Required task
Continue the article about Sweden's tight election race from where it stops.

START Given passage

Swedes began voting in legislative elections Sunday that will either pave the way for an unprecedented right-wing government supported by the far right or a third straight mandate for the ruling Social Democrats.

Swedes vote in tight election race as far right surges
A supporter of the Social Democrats holds a banner with a picture of Swedish Prime Minister Magdalena Andersson. Photo: Jonathan NACKSTRAND/AFP

Opinion polls have predicted a close race with a razor-thin lead for Prime Minister Magdalena Andersson’s Social Democrats and the left bloc, following a campaign dominated by rising gang shootings and soaring electricity prices.

Polling stations opened at 8:00 am (0600 GMT) and will close at 8:00 pm, with final results due around midnight.

At a voting station set up in Stockholm’s Central Station, 34-year-old IT worker Erwin Marklund said he was concerned about the rise of the far right and had voted for the small Left Party.

“It’s important to not get the far right into the system”, he told AFP.

The right-wing bloc has never before agreed to cooperate with the nationalist and anti-immigration Sweden Democrats, long treated as “pariahs” by other political parties.

The far right has leapt to second place in opinion polls behind the Social Democrats in the final weeks of the campaign, credited with around a fifth of votes.

Their surge — overtaking the traditional leaders of the right-wing bloc, the conservative Moderates — was attributed to an election race focused on issues close to their voters, including crime, segregation and the integration of immigrants.

Prime Minister Andersson, 55, hopes however to hang onto power with the support of the small Left, Centre and Green parties.

END Given passage
START Dataset extract

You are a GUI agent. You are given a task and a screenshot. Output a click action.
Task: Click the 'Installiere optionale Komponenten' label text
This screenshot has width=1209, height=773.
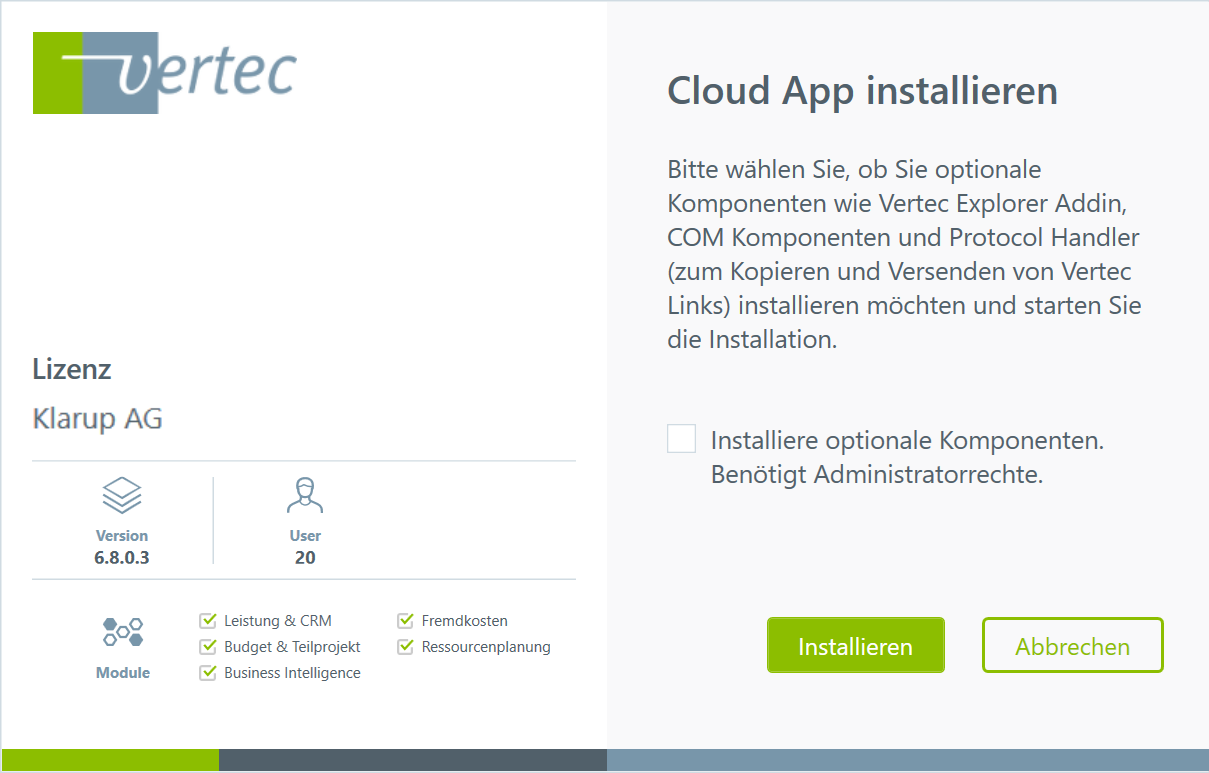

END Dataset extract

Response to the exercise
Speaking to reporters at a rally on the eve of the vote, she said she hoped she had convinced voters “that the Social Democrats are a party for ordinary people, for workers, with good safety nets, good jobs and a good future.”

Tough days ahead

Andersson, whose party has dominated Swedish politics since the 1930s, enjoys broad support among Swedes. She has consistently led her challenger for the post of prime minister, Moderates leader Ulf Kristersson, by a wide margin in opinion polls.

Yet pollsters put the two blocs in an almost dead heat, predicting 49.7 to 51.6 percent of voter support for the left and 47.6 to 49.4 percent for the right.

Kristersson is the architect behind a major U-turn for the right wing. He launched exploratory talks with the Sweden Democrats in 2019 and deepened their cooperation before the two other small right-wing parties, the Christian Democrats and to a lesser extent the Liberals, followed suit.

“As it stands, we have two fairly clear blocs,” political scientist Katarina Barrling told AFP, noting it should be fairly easy to predict the next prime minister after election night.

However, both blocs are beset by internal divisions that could make for laborious negotiations to build a coalition government.

The previous 2018 election resulted in a four-month stalemate that ended with the Social Democrats forming a minority government. That would be a nightmare scenario this time around.

In addition to a looming economic crisis, Sweden is currently in the delicate process of joining NATO and is due to take over the EU presidency in 2023.

“The pressure to have a united and effective government is larger today than in the last election”, Barrling noted.

‘Enormous shift’

The end of the Sweden Democrats’ political isolation, and the prospect of it becoming the biggest right-wing party, is “an enormous shift in Swedish society”, said Anders Lindberg, an editorialist at left-wing tabloid
Aftonbladet.

Born out of a neo-Nazi movement at the end of the 1980s, the Sweden Democrats entered parliament in 2010 with 5.7 percent of votes. They won 17.5 percent in 2018.

The party’s surge comes as Sweden struggles to combat escalating gang shootings attributed to battles over the drugs and weapons market.

The country now tops European statistics for firearm deaths.

While the violence was once contained to locations frequented by criminals, it has spread to public spaces such as parks and shopping centres, sparking concern among ordinary Swedes in a country long known as safe and peaceful.

“My country totally changed from maybe the safest in the world”, 56-year-old Ulrika told AFP at a far-right rally late Saturday. “I’m so happy about my childhood… in that kind of a safe country but today no one can go out without fear”, she said.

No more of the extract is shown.